◆ What you should do
Below are records that must be duplicated exactly.

◆ Data for the task
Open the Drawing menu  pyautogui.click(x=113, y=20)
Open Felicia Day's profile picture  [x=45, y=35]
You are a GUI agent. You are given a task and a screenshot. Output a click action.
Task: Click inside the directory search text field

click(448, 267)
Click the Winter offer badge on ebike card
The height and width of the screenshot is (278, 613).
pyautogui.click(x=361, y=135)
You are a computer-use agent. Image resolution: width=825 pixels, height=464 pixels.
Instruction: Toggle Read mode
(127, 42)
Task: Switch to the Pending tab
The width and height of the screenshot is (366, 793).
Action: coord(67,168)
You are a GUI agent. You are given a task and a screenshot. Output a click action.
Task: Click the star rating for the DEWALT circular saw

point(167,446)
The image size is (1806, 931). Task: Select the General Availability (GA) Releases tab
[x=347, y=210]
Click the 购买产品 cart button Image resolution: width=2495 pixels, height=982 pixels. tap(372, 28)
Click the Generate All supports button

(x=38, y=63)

◆ Result of this exercise
Open the Drawing menu  pyautogui.click(x=113, y=20)
Open Felicia Day's profile picture  [x=45, y=35]
You are a GUI agent. You are given a task and a screenshot. Output a click action.
Task: Click inside the directory search text field

click(448, 267)
Click the Winter offer badge on ebike card
The height and width of the screenshot is (278, 613).
pyautogui.click(x=361, y=135)
You are a computer-use agent. Image resolution: width=825 pixels, height=464 pixels.
Instruction: Toggle Read mode
(127, 42)
Task: Switch to the Pending tab
The width and height of the screenshot is (366, 793).
Action: coord(67,168)
You are a GUI agent. You are given a task and a screenshot. Output a click action.
Task: Click the star rating for the DEWALT circular saw

point(167,446)
The image size is (1806, 931). Task: Select the General Availability (GA) Releases tab
[x=347, y=210]
Click the 购买产品 cart button Image resolution: width=2495 pixels, height=982 pixels. tap(372, 28)
Click the Generate All supports button

(x=38, y=63)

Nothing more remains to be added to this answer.